Monday 9 April 2018

The Cruel Prince


Jude was seven years old when her parents were murdered and she and her two sisters were stolen away to live in the treacherous High Court of Faerie. Ten years later, Jude wants nothing more than to belong there, despite her mortality. But many of the fey despise humans. Especially Prince Cardan, the youngest and wickedest son of the High King.

To win a place at the Court, she must defy him–and face the consequences.

In doing so, she becomes embroiled in palace intrigues and deceptions, discovering her own capacity for bloodshed. But as civil war threatens to drown the Courts of Faerie in violence, Jude will need to risk her life in a dangerous alliance to save her sisters, and Faerie itself. 



DNF 70%

I was expecting to love this book. I really was. I’d head nothing but good things and was eagerly awaiting my copy weeks ahead of the delivery date. And I couldn’t finished it. I forced myself to keep reading despite putting in down countless times with no real desire to pick it up again until, finally, I gave up. Don’t get me wrong. The Cruel Prince is not a bad book (you only have to read the numerous glowing reviews to see that), but I found it an absolute crushing bore.

After being stolen from the human realm by her parent’s killer, Jude and her sisters grew up in the fairy realm under the roof of father-figure/parent-killer Madoc. Jude is desperate to be accepted by the fair folk, and when it becomes apparent that she never will be, she turns her attention to being better than them and winning a place as knight of the court. While all this plays out, she’s tormented by the titular cruel prince Carden and his gang of sidekicks. And this is my problem with the story. It’s juvenile in the extreme. Much of it revolves around Jude being cornered and bullied by Carden like a less satirical version of Mean Girls.


Seriously, this is pure high school drama. Sure, the fair folk’s magic gives these encounters a neat twist – like force-feeding Jude magical fruit that makes her incredibly suggestible – but this stuff felt a bit too cynically targeted at young people who go through severe bullying. Jude is presented to the reader as a capable, determined girl, but over and over again all I saw was a bitter, emotionally damaged girl who hates the popular kids while longing to be one. I didn’t connect with her at all, and so had little to no interest in her story.

On top of that, Jude's sort-of attraction to Carden was skin-crawlingly creepy. Hate-to-love is one thing, but portraying Carden as Jude's abuser, only to hint that she was attracted to him as a result, was beyond poor taste. I do not lie when I say these scenes genuinely left me feeling queasy. I was kind of confused as to why Jude was so comfortable living under Madoc's roof and protection too. She saw this guy murder her parents and she apparently harbours him no ill will beyond getting stroppy when he won't let her train to become a knight. She's about ready to kill Carden for cruel taunts, but apparently straight up murdering her parents before her eyes gets you nothing more than a side eye every once in a while.

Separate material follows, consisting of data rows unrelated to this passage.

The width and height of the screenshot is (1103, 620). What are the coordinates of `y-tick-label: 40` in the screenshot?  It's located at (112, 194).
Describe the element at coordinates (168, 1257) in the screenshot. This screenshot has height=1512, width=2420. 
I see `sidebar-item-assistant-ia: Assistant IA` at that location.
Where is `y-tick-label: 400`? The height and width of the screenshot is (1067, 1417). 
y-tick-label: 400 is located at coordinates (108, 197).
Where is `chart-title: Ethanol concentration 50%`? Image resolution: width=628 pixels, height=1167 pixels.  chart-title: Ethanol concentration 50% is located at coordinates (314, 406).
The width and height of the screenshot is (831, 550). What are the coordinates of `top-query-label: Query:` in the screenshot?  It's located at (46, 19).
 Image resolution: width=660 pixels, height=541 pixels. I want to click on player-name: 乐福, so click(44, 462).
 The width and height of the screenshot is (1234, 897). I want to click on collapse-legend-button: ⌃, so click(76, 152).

I give this book two stars because it is incredibly imaginative and well-written. And if I was still in high school, maybe this book would resonate more with me, but I found the basis of the story to be in such poor taste that it soured the whole thing for me. Maybe the book picks up in the final act that makes the preceding 70% of Jude's suffering and misery worth it, but by that point I didn't care enough to find out.